BELLEVILLE, Ill. (AP) – A media investigation has found that coroner’s officials in 10 of the state’s largest counties haven’t received calls from the Office of the Inspector General for the Illinois Department of Human Services after a disabled adult who lived at home died.
The News-Democrat in Belleville surveyed the counties, including the Cook County medical examiner, and reported Tuesday that officials in the coroner’s offices couldn’t recall receiving a call from the agency’s inspector general.

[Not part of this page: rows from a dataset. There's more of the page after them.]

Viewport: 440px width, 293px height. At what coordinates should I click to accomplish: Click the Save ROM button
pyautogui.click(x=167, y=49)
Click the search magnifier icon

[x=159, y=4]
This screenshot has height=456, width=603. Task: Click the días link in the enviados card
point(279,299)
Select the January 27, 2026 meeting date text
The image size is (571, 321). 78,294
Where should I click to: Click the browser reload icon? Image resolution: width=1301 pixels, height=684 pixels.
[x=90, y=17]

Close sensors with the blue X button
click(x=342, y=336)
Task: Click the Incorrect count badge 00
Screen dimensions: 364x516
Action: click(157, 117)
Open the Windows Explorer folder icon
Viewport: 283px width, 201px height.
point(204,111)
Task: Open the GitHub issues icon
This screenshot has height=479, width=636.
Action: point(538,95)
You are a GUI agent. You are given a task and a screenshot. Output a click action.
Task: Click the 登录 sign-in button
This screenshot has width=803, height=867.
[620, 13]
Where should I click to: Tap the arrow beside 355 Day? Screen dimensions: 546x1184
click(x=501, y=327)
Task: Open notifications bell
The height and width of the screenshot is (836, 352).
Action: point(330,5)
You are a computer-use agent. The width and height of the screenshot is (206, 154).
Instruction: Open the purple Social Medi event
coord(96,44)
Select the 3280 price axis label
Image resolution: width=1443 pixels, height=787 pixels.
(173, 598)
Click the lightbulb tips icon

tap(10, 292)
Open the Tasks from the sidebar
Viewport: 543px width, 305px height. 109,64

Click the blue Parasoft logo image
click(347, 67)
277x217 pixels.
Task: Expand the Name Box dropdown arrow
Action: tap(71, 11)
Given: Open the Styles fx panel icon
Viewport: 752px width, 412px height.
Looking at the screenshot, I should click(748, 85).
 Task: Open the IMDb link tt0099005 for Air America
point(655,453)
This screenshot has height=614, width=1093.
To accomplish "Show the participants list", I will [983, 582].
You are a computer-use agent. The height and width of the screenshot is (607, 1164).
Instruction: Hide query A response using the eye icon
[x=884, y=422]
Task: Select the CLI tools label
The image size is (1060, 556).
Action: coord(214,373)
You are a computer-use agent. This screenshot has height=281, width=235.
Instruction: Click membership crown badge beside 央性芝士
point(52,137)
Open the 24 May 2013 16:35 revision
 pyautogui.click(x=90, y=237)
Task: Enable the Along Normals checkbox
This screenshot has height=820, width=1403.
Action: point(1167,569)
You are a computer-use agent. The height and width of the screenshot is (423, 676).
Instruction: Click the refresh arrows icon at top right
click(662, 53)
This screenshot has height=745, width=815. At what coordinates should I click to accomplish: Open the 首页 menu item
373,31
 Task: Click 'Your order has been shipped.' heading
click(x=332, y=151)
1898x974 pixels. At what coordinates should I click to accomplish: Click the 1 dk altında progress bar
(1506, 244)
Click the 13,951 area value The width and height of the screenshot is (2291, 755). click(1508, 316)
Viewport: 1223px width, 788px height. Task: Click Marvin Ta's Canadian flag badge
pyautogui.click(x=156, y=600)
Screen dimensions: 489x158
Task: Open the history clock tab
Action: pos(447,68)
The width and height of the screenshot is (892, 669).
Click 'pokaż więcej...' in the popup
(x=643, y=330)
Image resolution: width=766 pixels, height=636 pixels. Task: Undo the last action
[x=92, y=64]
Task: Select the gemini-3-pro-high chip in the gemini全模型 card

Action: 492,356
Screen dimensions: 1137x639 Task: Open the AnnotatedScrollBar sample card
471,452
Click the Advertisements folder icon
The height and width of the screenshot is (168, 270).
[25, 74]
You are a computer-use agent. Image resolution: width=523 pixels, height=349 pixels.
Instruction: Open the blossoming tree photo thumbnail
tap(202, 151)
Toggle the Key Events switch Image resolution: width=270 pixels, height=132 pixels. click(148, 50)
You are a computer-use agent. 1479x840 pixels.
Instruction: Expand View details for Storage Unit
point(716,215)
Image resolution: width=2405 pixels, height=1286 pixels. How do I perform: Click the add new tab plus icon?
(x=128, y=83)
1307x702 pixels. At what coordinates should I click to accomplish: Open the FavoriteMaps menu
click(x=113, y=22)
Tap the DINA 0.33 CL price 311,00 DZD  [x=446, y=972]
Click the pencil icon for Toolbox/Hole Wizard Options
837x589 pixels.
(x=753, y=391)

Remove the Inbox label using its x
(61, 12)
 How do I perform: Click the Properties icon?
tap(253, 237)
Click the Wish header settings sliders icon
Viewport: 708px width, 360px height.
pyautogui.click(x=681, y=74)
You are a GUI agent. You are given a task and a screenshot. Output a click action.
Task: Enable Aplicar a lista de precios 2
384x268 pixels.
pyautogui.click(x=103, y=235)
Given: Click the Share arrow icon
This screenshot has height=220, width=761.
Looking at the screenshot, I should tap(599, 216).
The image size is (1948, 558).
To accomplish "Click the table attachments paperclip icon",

Madison County Coroner Steve Nonn, president of the Illinois Coroner’s Association, said his office has never received a call from the inspector general, but has received calls when children or elderly people die.
Nonn said if coroners were notified, they could order autopsies and preserve evidence if needed for possible criminal charges.
“I think the whole thing is about communication,” he said. “Why is someone dropping the ball and not notifying the proper authorities?”
According to state law, the inspector general must immediately report deaths to coroners if a disabled adult died from abuse, neglect of exploitation.
Januari Smith Trader, spokeswoman for the Department of Human Services, said in a statement, “The OIG has written evidence that many of these cases were referred to local law enforcement and/or the medical examiner/coroner. In other cases, contact was made but not documented by OIG staff or the receiving entity. This is unacceptable and the OIG recognizes this issue and has swiftly taken steps to strengthen policies and procedures to ensure referrals/notifications are properly documented.”
The newspaper surveyed Champaign, Cook, DuPage, Kane, Lake, Madison, McHenry, Sangamon, St. Clair and Winnebago counties.